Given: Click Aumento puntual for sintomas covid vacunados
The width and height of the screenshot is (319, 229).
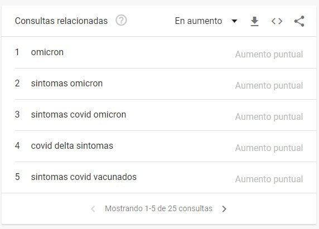Looking at the screenshot, I should pos(269,179).
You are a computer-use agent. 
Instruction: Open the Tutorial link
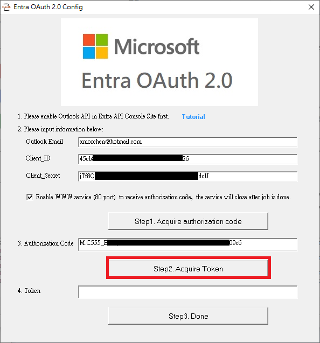tap(193, 117)
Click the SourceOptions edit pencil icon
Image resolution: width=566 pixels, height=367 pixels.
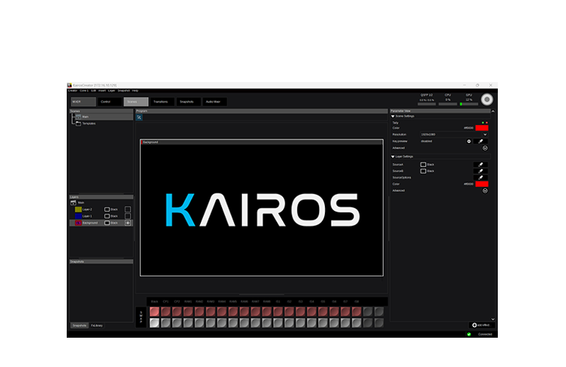(481, 177)
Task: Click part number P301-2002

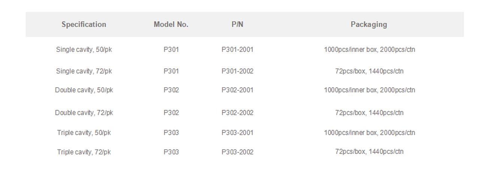Action: (238, 71)

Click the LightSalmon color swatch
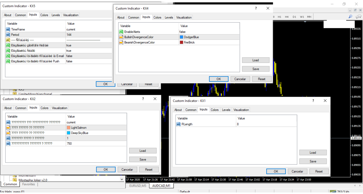coord(68,128)
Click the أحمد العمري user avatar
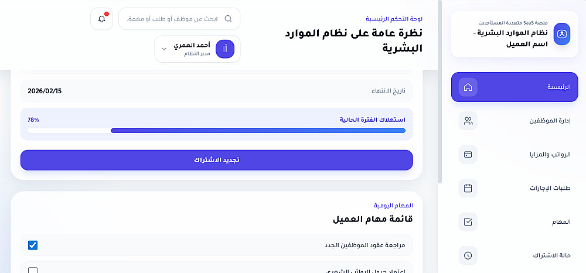The image size is (586, 273). tap(225, 49)
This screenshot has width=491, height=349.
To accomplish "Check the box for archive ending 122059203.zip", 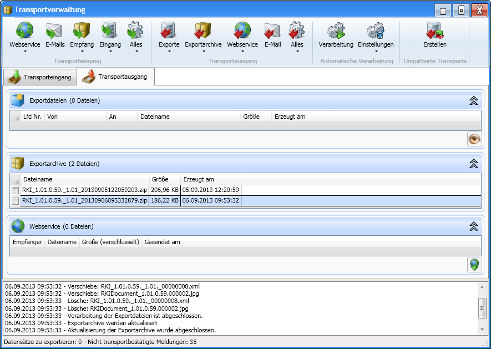I will coord(15,190).
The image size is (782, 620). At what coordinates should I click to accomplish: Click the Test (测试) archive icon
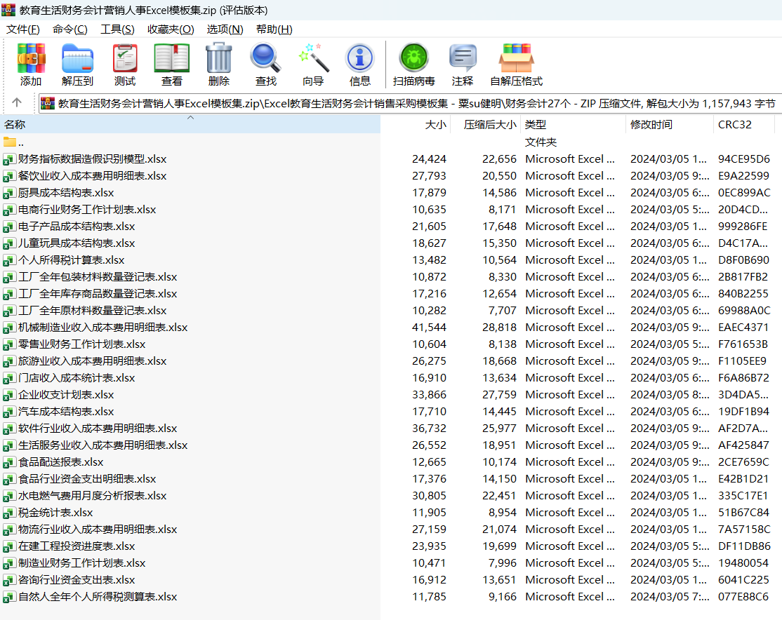[x=125, y=64]
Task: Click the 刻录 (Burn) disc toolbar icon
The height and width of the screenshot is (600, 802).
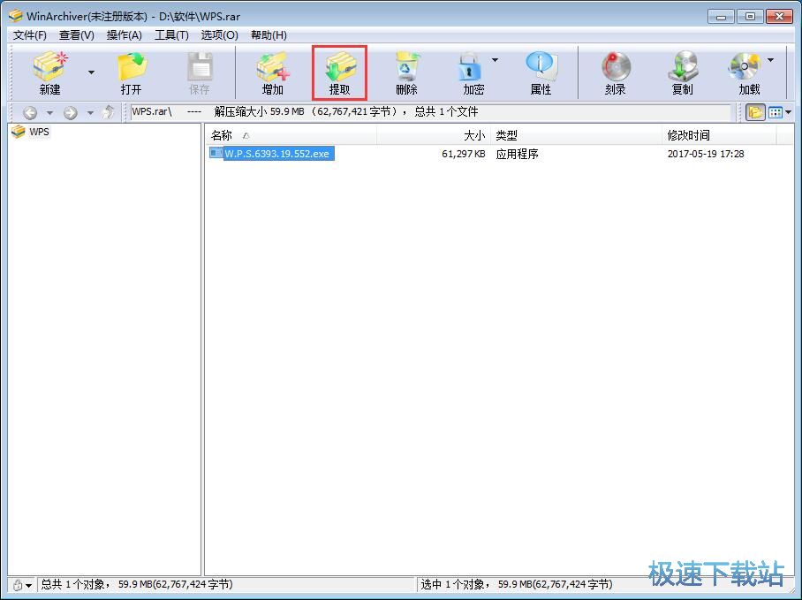Action: click(x=615, y=69)
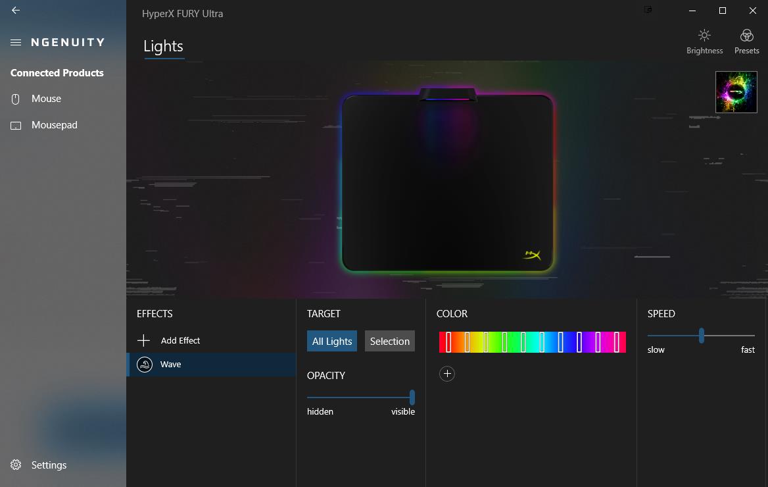This screenshot has height=487, width=768.
Task: Select the Lights tab
Action: pos(163,47)
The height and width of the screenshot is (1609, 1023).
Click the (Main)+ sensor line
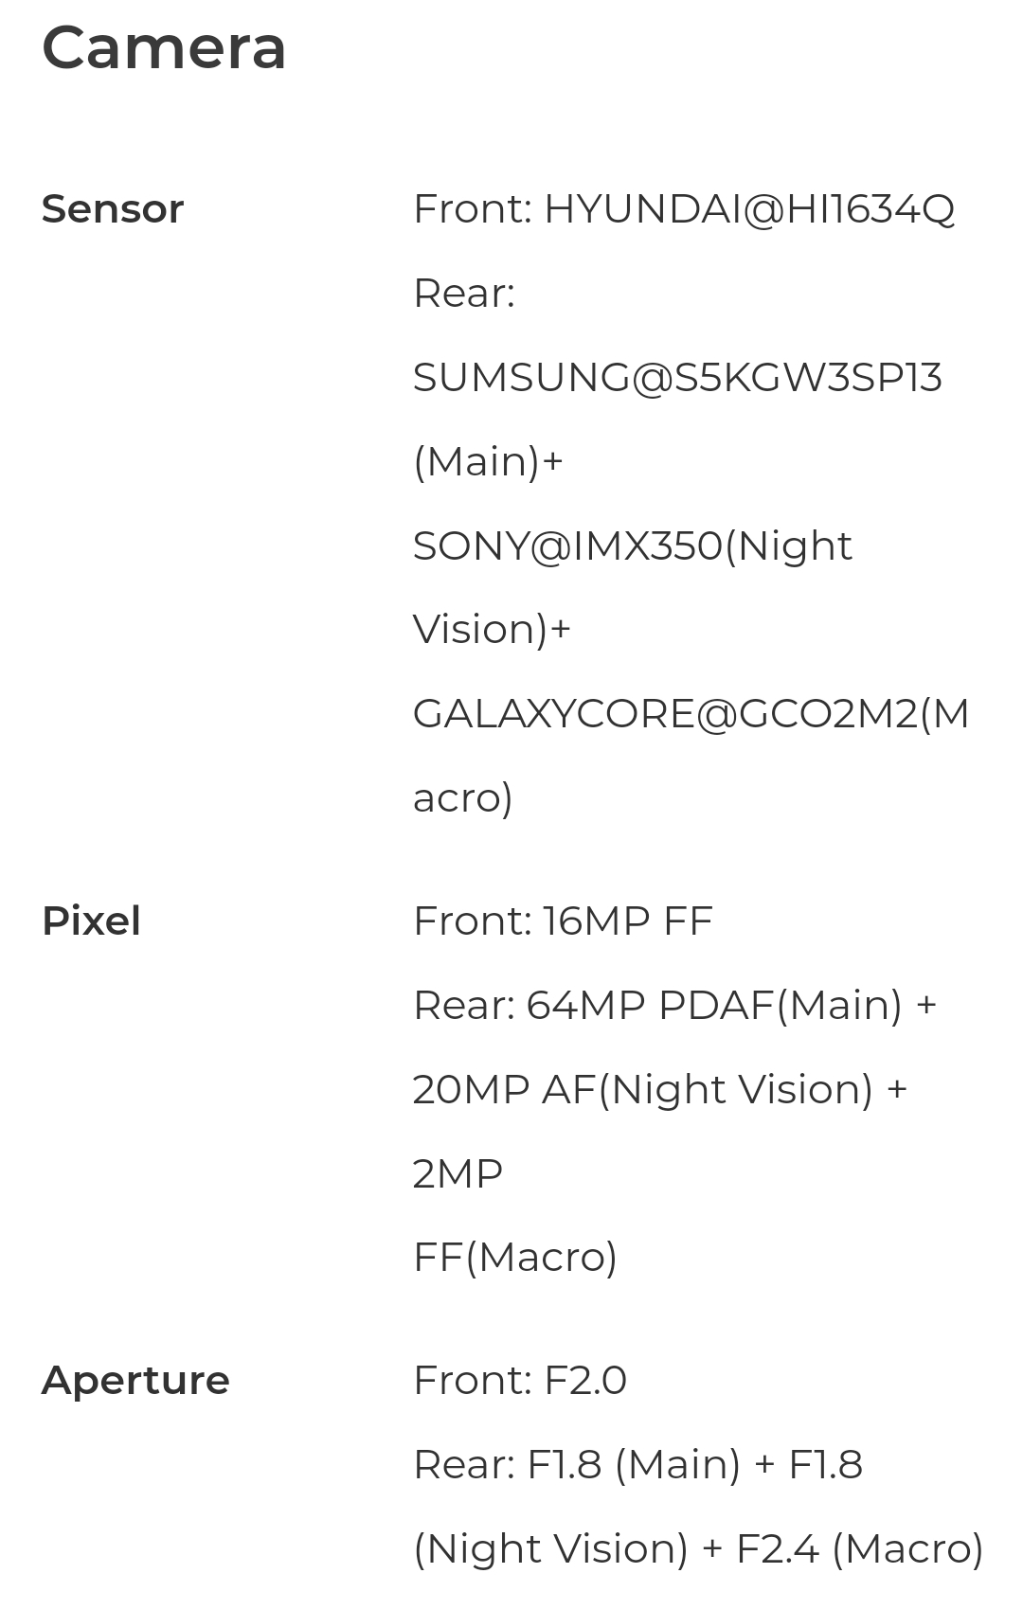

PROBLEM REQUIREMENTS:
Restate word for word only the lines from where the entries begin through the one with "This screenshot has width=491, height=349."; omit the pictures.

RESULT OF THE EXERCISE:
Given: Click Aumento puntual for sintomas covid vacunados
The width and height of the screenshot is (319, 229).
Looking at the screenshot, I should pos(269,179).
You are a computer-use agent. 
Instruction: Open the Tutorial link
tap(193, 117)
Click the SourceOptions edit pencil icon
Image resolution: width=566 pixels, height=367 pixels.
(481, 177)
Task: Click part number P301-2002

Action: (238, 71)

Click the LightSalmon color swatch
coord(68,128)
Click the أحمد العمري user avatar
The image size is (586, 273). tap(225, 49)
This screenshot has width=491, height=349.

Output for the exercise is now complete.